Once you identify like terms, it's time to combine the coefficients of those terms. Coefficients are the numerical part of terms, such as the \(6\) in \(6c\), or the \(4\) and \(8\) in constants. When we say 'combine coefficients,' we're really talking about performing operations with the numbers in front of the variables similar to basic arithmetic.

In the given expression \(6c + 4 + c + 8\), you look at the coefficients of the terms with the variable \(c\). Adding the coefficients \(6\) and the invisible \(1\) in \(c\) gives us \(6c + c = (6 + 1)c = 7c\). Similarly, for the constant terms, you simply add the \(4\) and \(8\), which results in \(12\).

• This step is about purely numeric calculations and follows standard arithmetic rules.
• Understanding this process helps you to better handle and simplify more complex algebraic expressions.

This way, you gain not only the ability to simplify, but also confidence in manipulating algebraic terms.

Algebraic expressions are a combination of variables, numbers, and operations (like addition and subtraction). They're the foundation of algebra and can represent real-world situations or abstract mathematical concepts.
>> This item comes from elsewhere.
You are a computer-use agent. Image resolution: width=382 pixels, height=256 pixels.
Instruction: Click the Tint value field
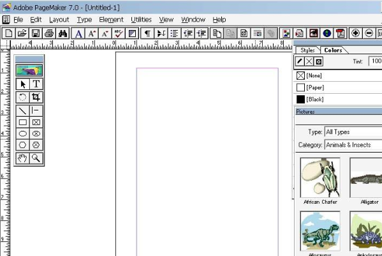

An example of an algebraic expression is \(6c + 4 + c + 8\). The purpose of simplifying an expression such as this one is to reduce it to its most streamlined form without changing its value, which makes it easier to analyze or solve.

In simplifying expressions, you break down complex or lengthy expressions by applying rules like those of like terms and coefficient combination and transform them into simpler forms, such as \(7c + 12\) in this example. This not only prepares you for solving equations but also helps in understanding more advanced mathematics. Understanding algebraic expressions and how to manipulate them equips you with essential tools for both everyday situations and higher-level math.